I currently work for a company where we are paid £22 to service a property which could have a boiler, two fires and a visual on a cooker. Obviously the fires are removed, flues thoroughly checked but on a combi room sealed boiler is a fga and all the basic checks enough. We are expected to complete up to 12 properties per day.
Your thoughts please!!!
 
Not great money IMO but has anyone offered you more for the same type of work?
 
Its housing association work with poor access rate tbh. Some days only get 4 or 5 in but still have to visit the potential 12! There is no real hourly rate just get paid per property serviced. If tenant is out we get nothing. Houses not in same street either.
I've seen BG offer a similar rate.
 
£264 a day, I say that was ok in the current climate. I personally would not enjoy or wish to carry out services on 12 properties a day. I only book in max 4 gas checks a day as I never know what probs I may find.
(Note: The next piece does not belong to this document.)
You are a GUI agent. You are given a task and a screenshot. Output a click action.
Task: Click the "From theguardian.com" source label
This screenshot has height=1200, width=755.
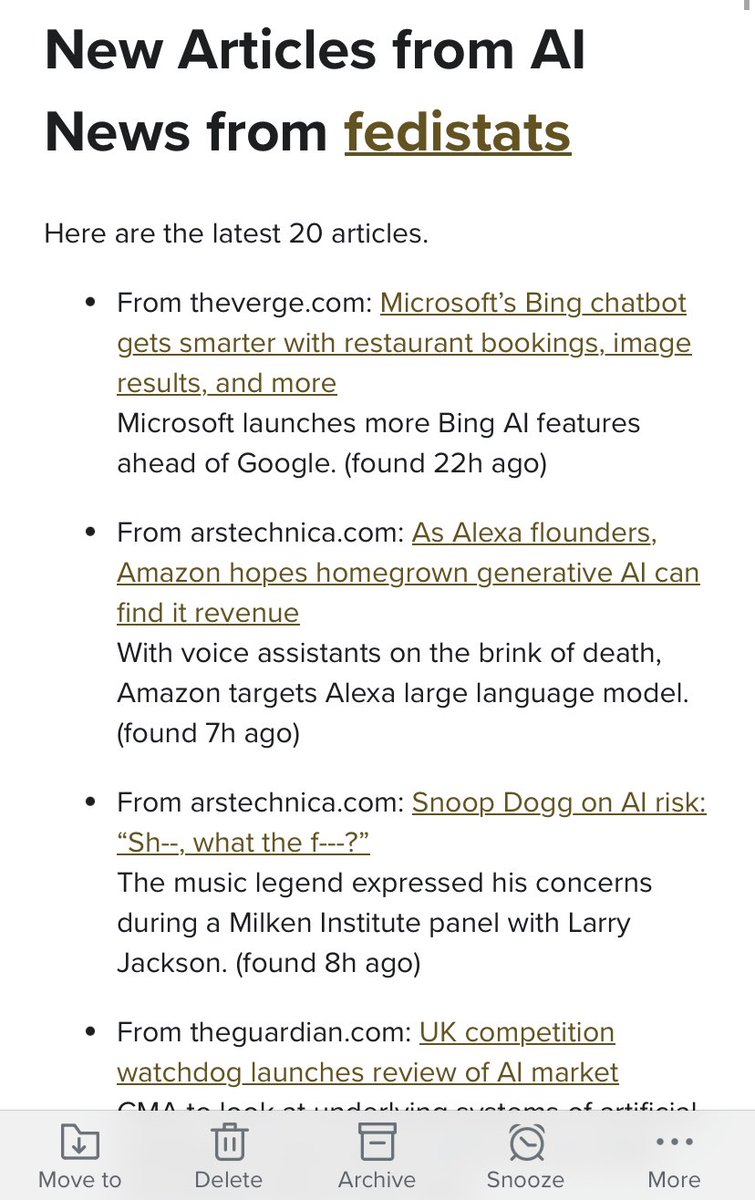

Assuming you work a standard 7.5 hour day, that mean you get 37.5 mins per property, I personally take that to service a boiler let alone potentially a boiler, fire and cooker.
 
Well your reply before I posted screwed my reply and maths! :)
 
The thing we housing associations is that it takes the tenant 30 mins to find the gas card, then 30 mins to get the bus to the shop which is only around the corner, and then by the time they have bought there quota of scratch cards and special brew a 30 min service turns into half a day.
 
Lol! Yeah, as a rule we try to allow 30mins per appliance. If we got in all 12 then we're stuffed!! £22 just dosen't seem alot for a potential 4 appliances plus your own fuel.
 
Ok, so it's not great, but unless you are willing to go it alone and take a gamble on the whole work/no work thing then it pays the bills. As we all know, times are hard, and there will no doubt be someone else willing to take the work off of you.

Out of interest, how many actually have fires?, the times I have done them, none ever had fires.
 
Very true. I would say 70% have one fire, usually a robinson willey, nice and easy as long as the fixings aren't shot.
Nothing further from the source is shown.